Next the animation demonstrates the absorption and measurement of three x-ray quanta, which hit the detector at the same time at different positions. Three charge clouds of e/h-pairs are generated, which are separated under the electric field.
The holes (red) are running to the electrodes, whereas the electrons (blue) are rolling down to the bottom of the potential valley, where they are drifting to the anode.
X-ray no. 1 is registered immediately at the input of the preamplifier as the collection time is very short. The electrons from x-ray no. 2 have to drift a longer distance to the anode, where they influence a charge, as soon as they pass the inner drift ring. The electrons of x-ray no. 3 have to drift the longest path, therefore, they arrive at the anode much later.
The rise time of the first signal is short, as the electrons are collected without drift. The rise time of the second signal is longer due to diffusion of the charge cloud on the way to the anode. The situation is even worse for the third signal, which results from the electrons with the longest drift distance and largest diffusion of the charge cloud.

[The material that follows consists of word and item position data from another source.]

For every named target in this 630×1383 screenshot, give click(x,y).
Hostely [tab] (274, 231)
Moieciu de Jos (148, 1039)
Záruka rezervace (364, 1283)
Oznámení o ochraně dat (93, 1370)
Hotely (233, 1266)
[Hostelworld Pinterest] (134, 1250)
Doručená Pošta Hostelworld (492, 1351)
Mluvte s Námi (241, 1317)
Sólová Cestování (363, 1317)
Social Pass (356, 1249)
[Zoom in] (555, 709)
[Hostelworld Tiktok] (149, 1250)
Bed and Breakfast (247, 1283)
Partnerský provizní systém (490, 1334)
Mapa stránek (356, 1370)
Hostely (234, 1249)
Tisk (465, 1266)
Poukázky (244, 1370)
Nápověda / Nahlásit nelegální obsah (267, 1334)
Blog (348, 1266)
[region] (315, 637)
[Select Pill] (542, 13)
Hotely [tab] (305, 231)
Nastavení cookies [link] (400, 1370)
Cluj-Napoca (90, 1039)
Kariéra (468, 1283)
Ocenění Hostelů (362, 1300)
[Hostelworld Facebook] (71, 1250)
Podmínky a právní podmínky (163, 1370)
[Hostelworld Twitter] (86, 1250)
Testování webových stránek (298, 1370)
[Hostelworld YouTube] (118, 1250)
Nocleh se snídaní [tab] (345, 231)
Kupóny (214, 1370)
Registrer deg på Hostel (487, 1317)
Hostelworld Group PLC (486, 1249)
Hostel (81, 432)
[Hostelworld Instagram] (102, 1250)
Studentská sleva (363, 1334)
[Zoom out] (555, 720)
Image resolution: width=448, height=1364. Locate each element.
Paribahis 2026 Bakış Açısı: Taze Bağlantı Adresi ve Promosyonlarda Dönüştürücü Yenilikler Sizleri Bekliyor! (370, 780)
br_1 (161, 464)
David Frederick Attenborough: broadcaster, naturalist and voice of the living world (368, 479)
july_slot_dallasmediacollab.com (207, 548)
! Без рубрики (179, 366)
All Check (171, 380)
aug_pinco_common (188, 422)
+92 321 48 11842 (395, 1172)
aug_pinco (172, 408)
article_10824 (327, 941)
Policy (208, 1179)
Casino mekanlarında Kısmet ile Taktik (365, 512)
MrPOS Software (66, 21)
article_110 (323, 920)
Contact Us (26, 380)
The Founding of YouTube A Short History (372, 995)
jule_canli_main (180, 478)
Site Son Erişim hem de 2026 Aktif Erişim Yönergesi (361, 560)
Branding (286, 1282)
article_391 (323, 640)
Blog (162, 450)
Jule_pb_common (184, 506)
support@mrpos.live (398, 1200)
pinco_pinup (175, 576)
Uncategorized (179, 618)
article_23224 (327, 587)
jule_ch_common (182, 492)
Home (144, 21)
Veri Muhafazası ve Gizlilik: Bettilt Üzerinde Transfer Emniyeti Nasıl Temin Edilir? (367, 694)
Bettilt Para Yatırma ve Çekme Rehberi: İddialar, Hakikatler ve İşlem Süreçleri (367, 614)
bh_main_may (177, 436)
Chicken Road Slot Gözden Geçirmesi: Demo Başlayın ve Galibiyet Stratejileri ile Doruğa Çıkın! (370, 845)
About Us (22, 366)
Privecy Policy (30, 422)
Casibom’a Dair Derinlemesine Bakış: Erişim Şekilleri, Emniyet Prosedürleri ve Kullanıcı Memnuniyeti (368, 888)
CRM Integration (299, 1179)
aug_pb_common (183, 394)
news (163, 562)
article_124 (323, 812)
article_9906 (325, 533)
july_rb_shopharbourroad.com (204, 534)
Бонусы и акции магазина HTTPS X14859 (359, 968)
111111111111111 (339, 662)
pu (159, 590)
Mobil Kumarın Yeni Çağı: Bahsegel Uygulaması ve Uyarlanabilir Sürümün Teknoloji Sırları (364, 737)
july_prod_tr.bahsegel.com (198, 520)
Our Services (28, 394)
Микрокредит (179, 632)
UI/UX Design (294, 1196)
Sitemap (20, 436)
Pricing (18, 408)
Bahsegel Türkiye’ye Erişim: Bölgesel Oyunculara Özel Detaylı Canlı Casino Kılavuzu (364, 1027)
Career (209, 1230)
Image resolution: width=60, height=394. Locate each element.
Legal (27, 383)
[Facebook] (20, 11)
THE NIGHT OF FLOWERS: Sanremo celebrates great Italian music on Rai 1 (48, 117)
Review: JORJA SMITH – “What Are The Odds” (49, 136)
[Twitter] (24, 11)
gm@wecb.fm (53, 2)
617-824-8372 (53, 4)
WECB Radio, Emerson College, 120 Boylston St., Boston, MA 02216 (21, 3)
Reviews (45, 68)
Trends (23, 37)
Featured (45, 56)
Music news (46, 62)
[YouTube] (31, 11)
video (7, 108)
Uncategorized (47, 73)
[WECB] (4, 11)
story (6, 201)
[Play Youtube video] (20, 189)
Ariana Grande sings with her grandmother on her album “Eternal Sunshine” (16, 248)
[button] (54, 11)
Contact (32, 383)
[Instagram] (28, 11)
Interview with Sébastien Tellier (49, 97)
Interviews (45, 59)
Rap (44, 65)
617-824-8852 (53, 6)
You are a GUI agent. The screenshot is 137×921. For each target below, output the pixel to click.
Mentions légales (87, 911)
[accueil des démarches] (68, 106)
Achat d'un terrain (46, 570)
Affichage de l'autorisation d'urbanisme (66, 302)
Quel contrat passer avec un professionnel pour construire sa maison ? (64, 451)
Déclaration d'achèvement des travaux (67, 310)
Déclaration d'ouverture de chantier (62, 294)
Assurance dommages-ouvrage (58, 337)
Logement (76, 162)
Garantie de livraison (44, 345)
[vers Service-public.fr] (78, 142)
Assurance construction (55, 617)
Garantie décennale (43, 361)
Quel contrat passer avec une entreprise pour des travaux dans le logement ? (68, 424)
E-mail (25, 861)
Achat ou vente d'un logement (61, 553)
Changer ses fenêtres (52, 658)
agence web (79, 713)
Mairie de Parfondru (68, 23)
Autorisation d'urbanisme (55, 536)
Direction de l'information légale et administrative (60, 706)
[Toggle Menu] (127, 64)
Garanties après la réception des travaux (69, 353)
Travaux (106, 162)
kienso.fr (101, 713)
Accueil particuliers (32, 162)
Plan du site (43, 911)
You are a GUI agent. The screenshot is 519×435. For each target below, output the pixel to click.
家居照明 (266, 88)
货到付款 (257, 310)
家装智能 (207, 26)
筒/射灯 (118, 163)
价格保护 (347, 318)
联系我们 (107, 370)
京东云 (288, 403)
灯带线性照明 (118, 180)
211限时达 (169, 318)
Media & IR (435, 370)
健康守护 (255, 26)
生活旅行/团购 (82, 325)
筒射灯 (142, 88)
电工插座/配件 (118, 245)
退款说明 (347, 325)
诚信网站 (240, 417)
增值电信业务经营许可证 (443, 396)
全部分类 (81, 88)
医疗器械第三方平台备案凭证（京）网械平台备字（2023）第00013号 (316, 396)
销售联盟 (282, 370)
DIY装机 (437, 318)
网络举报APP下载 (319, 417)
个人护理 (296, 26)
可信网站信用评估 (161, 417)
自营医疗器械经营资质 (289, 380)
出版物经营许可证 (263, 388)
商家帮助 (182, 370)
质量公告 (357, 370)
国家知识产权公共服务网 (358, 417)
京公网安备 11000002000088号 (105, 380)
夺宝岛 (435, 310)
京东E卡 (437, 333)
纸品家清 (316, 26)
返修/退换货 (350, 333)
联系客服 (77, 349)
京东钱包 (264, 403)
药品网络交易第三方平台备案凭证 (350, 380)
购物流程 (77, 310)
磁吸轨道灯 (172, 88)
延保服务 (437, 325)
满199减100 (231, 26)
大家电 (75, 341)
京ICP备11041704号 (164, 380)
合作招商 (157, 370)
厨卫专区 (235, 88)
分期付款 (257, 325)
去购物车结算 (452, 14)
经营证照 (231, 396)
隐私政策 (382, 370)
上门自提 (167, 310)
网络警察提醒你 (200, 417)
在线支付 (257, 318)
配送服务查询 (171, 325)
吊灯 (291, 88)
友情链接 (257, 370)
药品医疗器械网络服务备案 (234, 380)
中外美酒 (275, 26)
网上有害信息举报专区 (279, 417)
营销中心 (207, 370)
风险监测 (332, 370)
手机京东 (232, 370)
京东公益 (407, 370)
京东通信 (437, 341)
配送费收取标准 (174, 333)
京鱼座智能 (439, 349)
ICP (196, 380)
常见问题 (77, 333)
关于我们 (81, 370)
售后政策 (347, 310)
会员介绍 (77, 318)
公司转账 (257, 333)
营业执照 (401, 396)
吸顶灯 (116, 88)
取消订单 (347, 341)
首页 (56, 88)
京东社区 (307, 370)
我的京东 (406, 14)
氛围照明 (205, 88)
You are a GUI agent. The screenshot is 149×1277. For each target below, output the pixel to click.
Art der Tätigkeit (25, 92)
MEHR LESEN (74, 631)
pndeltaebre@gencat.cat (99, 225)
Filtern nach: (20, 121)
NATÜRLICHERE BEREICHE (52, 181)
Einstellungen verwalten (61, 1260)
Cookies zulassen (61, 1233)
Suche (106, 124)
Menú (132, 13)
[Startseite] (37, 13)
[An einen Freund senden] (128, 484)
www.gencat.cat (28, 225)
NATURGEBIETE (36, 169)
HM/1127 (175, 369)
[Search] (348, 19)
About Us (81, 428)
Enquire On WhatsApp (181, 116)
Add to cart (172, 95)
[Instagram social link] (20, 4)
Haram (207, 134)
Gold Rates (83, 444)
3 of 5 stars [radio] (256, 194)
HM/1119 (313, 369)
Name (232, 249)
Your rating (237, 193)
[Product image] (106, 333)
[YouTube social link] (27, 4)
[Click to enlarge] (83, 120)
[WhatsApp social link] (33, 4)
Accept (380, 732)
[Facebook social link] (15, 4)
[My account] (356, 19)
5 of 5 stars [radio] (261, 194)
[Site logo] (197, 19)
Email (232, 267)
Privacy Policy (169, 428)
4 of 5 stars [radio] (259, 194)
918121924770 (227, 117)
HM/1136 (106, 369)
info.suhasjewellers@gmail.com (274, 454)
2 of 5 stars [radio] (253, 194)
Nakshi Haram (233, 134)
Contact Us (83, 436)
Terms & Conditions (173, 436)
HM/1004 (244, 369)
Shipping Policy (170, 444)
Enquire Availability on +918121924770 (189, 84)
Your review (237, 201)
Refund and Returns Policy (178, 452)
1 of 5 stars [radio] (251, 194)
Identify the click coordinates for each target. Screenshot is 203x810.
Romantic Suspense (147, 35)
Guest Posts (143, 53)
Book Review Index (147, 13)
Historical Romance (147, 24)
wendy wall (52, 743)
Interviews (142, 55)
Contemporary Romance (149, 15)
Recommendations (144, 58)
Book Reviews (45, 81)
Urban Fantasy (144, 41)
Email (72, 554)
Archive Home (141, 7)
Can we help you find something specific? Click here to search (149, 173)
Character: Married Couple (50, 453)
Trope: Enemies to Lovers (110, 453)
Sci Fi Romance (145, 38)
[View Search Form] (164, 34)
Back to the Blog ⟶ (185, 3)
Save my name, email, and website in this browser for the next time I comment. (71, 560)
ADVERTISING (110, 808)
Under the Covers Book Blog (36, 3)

The characteristic features of an SDD are:
- During drift the charge cloud is shielded and only at the moment, when the electrons pass the inner drift ring, it generates the signal.
- The rise time of the signal is depending upon the drift distance due to the diffusion of the charge cloud during the drift to the anode.
- In an SDD it is possible, to detect several x-ray quanta which are absorbed simultaneously, if they hit the detector at different positions and if the drift times are longer than the rise times of the previous signals.
- For large area detectors the charge diffusion during drift may result in ballistic deficit of the signal, if the shaping time of the electronics is too short.